Privatisation of Royal Mail: who benefitted – the taxpayer or the shareholders?

The Government sold 60% of its shares in Royal Mail in October 2013 to private investors for 330 pence each, generating proceeds of £1,980 million. Employees were allocated 10% of the shares and the Government retained the remaining 30%. Royal Mail shares were later admitted to the main London Stock Exchange (FTSE 100). On the first day of conditional trading Royal Mail’s shares closed at 455 pence (or 38% higher than the sale price) and in the following five months have traded in the range of 455 pence to 615 pence. At market close on 3 April the price was 550.5 pence a share.

Royal Mail price

A report by the National Audit Office (NAO) on the Privatisation of Royal Mail, published 1 April, concluded that “…although the Department [of Business, Innovation and Skills] achieved its primary objective of delivering a sale of shares within this Parliament it could have achieved better value for the taxpayer.”

The report observed that the Department’s cautious approach resulted in the shares being priced substantially below their initial trading price – it noted that this approach had been based on the views of a small group of priority investors who were concerned about short-term market uncertainties and the risk of industrial action.

When the Department came to market the shares more widely, the process used did not, in the NAO’s view, allow it to understand just how much more investors would be willing to pay above the upper end of its price range of 330 pence a share. The fact that the price on the first day of trading was 38 per cent above the offer price and has remained well above that level in the following five months illustrated the limitations of the process.

There has been considerable press comment on the report and who has benefitted most from the sale. Attention has been drawn to the £750 million increase in value of shares on the first day of trading and to the fact that some of the priority shareholders have subsequently sold their share allocation at a considerable profit. (For example, Taxpayer lost out to big investors in mail float, says watchdog,Financial Times, 1 April 2014)

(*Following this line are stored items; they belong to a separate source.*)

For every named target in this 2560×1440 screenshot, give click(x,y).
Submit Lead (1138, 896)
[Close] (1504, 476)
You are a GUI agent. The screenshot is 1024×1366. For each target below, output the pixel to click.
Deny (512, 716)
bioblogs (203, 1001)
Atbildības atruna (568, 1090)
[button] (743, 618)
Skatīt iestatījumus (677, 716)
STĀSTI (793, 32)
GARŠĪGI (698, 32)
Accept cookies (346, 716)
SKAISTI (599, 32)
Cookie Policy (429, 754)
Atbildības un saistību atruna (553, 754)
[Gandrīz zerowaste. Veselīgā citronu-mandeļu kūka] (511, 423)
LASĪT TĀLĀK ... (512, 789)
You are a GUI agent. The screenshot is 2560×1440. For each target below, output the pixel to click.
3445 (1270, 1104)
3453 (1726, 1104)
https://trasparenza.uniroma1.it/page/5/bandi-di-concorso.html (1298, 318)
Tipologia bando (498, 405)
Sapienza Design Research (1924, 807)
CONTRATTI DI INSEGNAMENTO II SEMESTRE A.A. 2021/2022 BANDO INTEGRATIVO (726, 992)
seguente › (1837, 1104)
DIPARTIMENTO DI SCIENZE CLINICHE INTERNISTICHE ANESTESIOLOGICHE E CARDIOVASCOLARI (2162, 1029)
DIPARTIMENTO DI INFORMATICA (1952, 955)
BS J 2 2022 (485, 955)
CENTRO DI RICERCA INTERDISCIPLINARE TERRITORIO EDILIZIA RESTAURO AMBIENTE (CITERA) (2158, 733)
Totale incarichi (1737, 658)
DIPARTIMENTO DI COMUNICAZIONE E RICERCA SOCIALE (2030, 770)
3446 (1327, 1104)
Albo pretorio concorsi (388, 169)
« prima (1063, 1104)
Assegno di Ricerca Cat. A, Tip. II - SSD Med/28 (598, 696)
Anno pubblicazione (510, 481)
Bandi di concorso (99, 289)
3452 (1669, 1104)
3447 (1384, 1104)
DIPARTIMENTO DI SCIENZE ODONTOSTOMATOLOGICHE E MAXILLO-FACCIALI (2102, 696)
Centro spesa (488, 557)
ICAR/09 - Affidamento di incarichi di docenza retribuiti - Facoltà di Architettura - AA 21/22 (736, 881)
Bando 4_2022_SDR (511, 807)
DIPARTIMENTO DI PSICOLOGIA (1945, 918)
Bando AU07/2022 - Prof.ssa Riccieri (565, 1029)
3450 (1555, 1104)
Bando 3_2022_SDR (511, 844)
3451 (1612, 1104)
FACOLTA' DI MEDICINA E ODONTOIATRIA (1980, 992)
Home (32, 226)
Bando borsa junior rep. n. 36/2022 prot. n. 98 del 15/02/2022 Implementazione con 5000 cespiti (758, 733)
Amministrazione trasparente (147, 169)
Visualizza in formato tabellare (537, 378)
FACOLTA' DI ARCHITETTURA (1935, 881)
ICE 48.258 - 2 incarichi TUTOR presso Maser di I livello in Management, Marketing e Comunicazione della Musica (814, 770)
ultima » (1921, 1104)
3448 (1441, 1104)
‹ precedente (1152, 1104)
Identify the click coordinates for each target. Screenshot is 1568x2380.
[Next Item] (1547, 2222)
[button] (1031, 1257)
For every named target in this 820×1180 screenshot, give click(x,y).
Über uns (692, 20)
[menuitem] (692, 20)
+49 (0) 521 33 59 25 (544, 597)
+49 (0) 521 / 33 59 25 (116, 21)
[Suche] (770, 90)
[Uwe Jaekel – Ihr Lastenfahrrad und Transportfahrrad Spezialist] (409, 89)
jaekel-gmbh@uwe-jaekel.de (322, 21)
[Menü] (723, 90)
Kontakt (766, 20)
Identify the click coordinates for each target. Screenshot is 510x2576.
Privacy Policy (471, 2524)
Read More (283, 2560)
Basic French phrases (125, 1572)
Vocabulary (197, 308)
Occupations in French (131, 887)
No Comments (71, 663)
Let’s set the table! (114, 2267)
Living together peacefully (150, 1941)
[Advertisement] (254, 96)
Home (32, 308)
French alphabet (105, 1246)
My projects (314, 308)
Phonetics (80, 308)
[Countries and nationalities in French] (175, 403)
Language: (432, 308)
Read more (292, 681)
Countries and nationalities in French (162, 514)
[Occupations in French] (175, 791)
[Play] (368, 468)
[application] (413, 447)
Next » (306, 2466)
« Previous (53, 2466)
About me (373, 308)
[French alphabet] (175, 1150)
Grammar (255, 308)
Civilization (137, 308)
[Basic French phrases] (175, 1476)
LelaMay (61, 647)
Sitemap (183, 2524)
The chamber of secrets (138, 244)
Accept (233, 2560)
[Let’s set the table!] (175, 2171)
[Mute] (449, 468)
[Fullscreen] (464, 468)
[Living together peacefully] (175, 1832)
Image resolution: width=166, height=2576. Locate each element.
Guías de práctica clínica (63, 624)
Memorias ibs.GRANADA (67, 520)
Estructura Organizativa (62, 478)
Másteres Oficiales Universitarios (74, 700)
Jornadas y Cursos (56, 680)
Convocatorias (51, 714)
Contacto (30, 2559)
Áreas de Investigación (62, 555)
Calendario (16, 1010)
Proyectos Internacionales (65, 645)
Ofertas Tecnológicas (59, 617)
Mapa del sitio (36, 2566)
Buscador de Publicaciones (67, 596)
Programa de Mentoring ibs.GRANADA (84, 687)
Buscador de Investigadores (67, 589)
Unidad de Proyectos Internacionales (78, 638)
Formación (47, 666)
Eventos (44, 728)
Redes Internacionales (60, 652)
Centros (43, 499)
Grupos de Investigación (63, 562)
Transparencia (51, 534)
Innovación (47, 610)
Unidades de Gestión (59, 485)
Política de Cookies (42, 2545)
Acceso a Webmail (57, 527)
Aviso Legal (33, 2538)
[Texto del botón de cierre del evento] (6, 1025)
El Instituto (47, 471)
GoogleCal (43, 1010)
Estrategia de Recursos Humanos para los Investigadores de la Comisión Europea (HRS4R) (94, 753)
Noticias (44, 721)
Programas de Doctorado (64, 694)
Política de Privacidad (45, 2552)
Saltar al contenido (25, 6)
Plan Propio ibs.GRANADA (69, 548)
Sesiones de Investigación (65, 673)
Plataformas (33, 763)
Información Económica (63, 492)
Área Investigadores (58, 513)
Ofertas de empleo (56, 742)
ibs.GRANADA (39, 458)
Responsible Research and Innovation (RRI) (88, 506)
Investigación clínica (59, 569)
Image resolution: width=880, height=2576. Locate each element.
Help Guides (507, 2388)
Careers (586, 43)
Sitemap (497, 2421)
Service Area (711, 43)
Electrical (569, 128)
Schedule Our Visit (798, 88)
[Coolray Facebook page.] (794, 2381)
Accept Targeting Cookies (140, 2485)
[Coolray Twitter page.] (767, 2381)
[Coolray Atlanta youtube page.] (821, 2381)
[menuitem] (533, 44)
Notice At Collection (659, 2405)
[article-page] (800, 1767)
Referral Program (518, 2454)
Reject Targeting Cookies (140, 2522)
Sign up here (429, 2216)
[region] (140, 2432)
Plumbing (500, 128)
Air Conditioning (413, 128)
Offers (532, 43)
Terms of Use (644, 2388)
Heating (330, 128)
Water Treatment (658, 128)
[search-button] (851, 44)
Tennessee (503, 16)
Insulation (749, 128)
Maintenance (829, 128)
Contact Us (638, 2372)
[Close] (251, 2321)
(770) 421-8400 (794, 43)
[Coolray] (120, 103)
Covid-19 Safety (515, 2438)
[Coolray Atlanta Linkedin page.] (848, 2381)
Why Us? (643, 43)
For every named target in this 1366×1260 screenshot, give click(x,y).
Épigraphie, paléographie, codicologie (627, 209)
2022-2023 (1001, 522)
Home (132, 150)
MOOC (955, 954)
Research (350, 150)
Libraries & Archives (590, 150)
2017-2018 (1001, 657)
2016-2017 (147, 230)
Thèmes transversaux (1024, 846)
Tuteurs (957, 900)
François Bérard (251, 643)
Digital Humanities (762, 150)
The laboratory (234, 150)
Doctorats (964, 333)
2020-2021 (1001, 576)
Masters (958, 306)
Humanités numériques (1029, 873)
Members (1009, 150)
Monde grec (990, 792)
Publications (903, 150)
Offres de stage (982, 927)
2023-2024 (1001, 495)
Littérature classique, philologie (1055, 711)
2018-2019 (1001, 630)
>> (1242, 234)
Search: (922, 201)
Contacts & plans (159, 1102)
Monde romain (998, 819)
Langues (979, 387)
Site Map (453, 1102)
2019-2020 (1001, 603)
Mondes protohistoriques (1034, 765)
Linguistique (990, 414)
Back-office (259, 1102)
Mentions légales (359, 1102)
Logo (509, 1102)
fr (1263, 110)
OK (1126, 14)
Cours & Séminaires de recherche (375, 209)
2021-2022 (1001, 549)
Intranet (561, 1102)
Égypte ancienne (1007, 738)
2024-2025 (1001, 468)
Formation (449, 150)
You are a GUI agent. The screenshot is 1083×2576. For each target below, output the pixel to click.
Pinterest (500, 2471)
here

The concerns reflected those raised earlier by the Business, Innovation and Skills Select Committee in their hearings shortly after the flotation of Royal Mail in November 2013. However, the Secretary of State, Vince Cable, defended the Department’s “cautious and measured approach” as appropriate to its primary objective and in light of the risks involved.

The NAO also made a number of recommendations; unsurprisingly these focussed on the need for better ways of selling shares and capturing investors’ appetite for equity in terms of the volume of shares they are willing to buy and the price they would pay. They also called for reduced Government reliance on outside professional advisers, suggesting that advisers should have a specific incentive to optimise the overall value for the taxpayer rather than just ensure the transaction was completed.